[comp.lang.scheme] ML-like type-checker for Scheme subset?

ok@goanna.cs.rmit.oz.au (Richard A. O'Keefe) (05/13/91)

I am pushing for Scheme to be adopted as the (or an) introductory
programming language here.  All of the essential programming concepts
can be presented using Scheme, with the exception of two:

    -- the idea that programming language implementations are entitled
       to quietly deliver incorrect results (Pascal implementations
       are often like this, and C implementations almost always are)

    -- static type checking.

It occurred to me that static type checking could be introduced _after_
the other concepts have been presented, and that an ML-style type checker
would suit Scheme rather well.  There are a handful of functions like memq
which would require union types, but well-typed replacements are easy to
define.

Has anyone already done this?  I _could_ write the code myself, but it
would be a pity to re-invent the wheel.

-- 
Bad things happen periodically, and they're going to happen to somebody.
Why not you?					-- John Allen Paulos.

Chris Haynes <chaynes@sunfish.cs.indiana.edu> (05/13/91)

>Type theory confuses me.
>How does it fits into a language's semantics?
>I see two reasonable, yet mutually exclusive,
>
>
>A) Some have explained typed functional languages
>   as being based on a _typed lambda calculus_.
>...
>
>B) Others have suggested that a type discipline is
>   `imposed' on a language (i.e. that it is
>   not actually _part_ of the language,
>   but is rather a notation for the user
>   to embed statically-checkable invarient assertions).
>...

A and B *may* be mutually exclusive.  In some contexts the model theory of
type systems is studied without regard for the problems of static type
analysis (A), and at other times static type disciplines are studied
without regard for semantics models (B).  But in the case of most practical
type systems views A and B *can* coexist.  That is, a type system may have
both a model theory and a decidable syntactic deduction system.  In this
case one hopes for completeness and consistency theorems, which establish
that these two views are suitably related.

Chris Haynes

fs@caesar.cs.tulane.edu (Frank Silbermann) (05/14/91)

In article <5710@goanna.cs.rmit.oz.au> ok@goanna.cs.rmit.oz.au (Richard A. O'Keefe) writes:
>	I am pushing for Scheme to be adopted as the
>	(or an) introductory programming language here.
>	The essential programming concepts can be presented
>	with the exception of two:
>
>    -- the idea that programming language implementations are entitled
>       to quietly deliver incorrect results (Pascal implementations
>       are often like this, and C implementations almost always are)

■ Listed entries:
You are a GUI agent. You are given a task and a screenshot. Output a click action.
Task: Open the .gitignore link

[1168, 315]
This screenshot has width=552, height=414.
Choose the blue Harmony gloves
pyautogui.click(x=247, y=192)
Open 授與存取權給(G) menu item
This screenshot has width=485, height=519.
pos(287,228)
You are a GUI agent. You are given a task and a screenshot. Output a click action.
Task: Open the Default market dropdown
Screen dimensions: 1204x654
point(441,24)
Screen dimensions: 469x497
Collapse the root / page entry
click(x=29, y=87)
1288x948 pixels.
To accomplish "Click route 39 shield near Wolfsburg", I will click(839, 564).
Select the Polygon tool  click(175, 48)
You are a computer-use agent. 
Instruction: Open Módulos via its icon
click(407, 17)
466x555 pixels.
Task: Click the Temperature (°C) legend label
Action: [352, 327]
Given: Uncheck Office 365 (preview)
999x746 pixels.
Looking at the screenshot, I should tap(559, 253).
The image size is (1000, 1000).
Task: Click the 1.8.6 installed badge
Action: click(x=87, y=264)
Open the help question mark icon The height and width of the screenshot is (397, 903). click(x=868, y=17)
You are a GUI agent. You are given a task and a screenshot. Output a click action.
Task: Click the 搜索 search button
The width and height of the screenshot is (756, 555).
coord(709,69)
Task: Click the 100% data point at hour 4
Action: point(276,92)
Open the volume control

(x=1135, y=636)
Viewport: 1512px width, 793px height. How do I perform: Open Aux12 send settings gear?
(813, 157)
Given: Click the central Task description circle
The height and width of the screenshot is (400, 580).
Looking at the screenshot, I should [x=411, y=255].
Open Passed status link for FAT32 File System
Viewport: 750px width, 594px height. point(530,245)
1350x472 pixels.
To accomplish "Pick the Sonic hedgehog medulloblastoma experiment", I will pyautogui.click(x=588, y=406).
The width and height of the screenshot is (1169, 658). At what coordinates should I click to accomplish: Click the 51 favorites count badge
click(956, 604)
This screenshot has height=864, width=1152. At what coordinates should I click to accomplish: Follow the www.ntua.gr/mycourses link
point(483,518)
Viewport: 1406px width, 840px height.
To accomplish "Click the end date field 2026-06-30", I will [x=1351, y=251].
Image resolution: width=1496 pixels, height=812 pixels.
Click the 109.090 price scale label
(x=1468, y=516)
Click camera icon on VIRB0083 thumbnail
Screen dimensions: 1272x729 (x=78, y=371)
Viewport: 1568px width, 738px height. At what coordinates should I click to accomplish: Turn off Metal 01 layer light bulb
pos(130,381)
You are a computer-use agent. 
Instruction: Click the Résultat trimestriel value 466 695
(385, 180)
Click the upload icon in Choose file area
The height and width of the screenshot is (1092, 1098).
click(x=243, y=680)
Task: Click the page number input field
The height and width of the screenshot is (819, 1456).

■ Given exercise A:
In the thread on a type checker for Scheme, what example does O'Keefe give of a function that would require union types?
■ Given exercise B:
Please repeat the passage of the Scheme type-checker thread from "In article <5710@goanna.cs.rmit.oz.au>" up to and including "introductory programming language here.", word for word.
■ Given exercise C:
Pick up the Scheme type-checker thread after its last line and keep writing it.

■ Exercise output A:
memq

■ Exercise output B:
In article <5710@goanna.cs.rmit.oz.au> ok@goanna.cs.rmit.oz.au (Richard A. O'Keefe) writes:
>	I am pushing for Scheme to be adopted as the
>	(or an) introductory programming language here.

■ Exercise output C:
>
>    -- static type checking.
>
>	Static type checking could be introduced _after_
>	the other concepts have been presented,
>	and an ML-style type checker would suit Scheme rather well.
>	There are a handful of functions like memq which would require
>	union types, but well-typed replacements are easy to define.
>	Has anyone already done this?


Type theory confuses me.
How does it fits into a language's semantics?
I see two reasonable, yet mutually exclusive,
interpretations:


A) Some have explained typed functional languages
   as being based on a _typed lambda calculus_.

   If we interpret lambda calculus as a functional notation,
   then an assertion that some lambda expression has type A->B
   means that `A' is the name of the function's input domain,
   and `B' the name of its codomain.

   Therefore, the word `type' must be synonymous with
   `domain' or, more specifically, `pointed complete partial order'.
   (Yet, most authors neglect to develop this association,
    or even to mention the idea of a partial ordering.)


B) Others have suggested that a type discipline is
   `imposed' on a language (i.e. that it is
   not actually _part_ of the language,
   but is rather a notation for the user
   to embed statically-checkable invarient assertions).

   Such a language would be based on a lambda calculus
   of a single type (i.e. untyped).
   To prevent use of undefined operations,
   the type system permits the user to limit
   a function's application to just one of several
   component subdomains.


I get confused when a author neglects to state
which of the two interpretations he is using,
or worse yet, if he alternates from one to the other.
Unfortunately, this confusion is very common.

	Frank Silbermann	fs@cs.tulane.edu
	Tulane University	New Orleans, Louisiana  USA

chaynes@sunfish.cs.indiana.edu (Chris Haynes) (05/14/91)

    It occurred to me that static type checking could be introduced _after_
    the other concepts have been presented, and that an ML-style type checker
    would suit Scheme rather well.  There are a handful of functions like memq
    which would require union types, but well-typed replacements are easy to
    define.

    Has anyone already done this?  I _could_ write the code myself, but it
    would be a pity to re-invent the wheel.

With the help of a student, Hsianlin Dzeng, I have done this.  The
resulting typed dialect of Scheme is called Infer.  It supports most
features of the ML type system, less modules, plus a few additional
features.  I'm pleased with the result, and it has already proved useful at
Indiana University in denotational semantics and types courses.  It may
someday be used in introductory courses as well, but not until it's been
developed further and tutorial material has been written.  Currently the
implementation (about 40 pages of Infer code) still has a lot of rough
edges and I've got fair sized list of features I'd like to add.  My hope is
to contribute a version to the Scheme yellow pages for general use next
spring.

Chris Haynes

jrk@sys.uea.ac.uk (Richard Kennaway) (05/14/91)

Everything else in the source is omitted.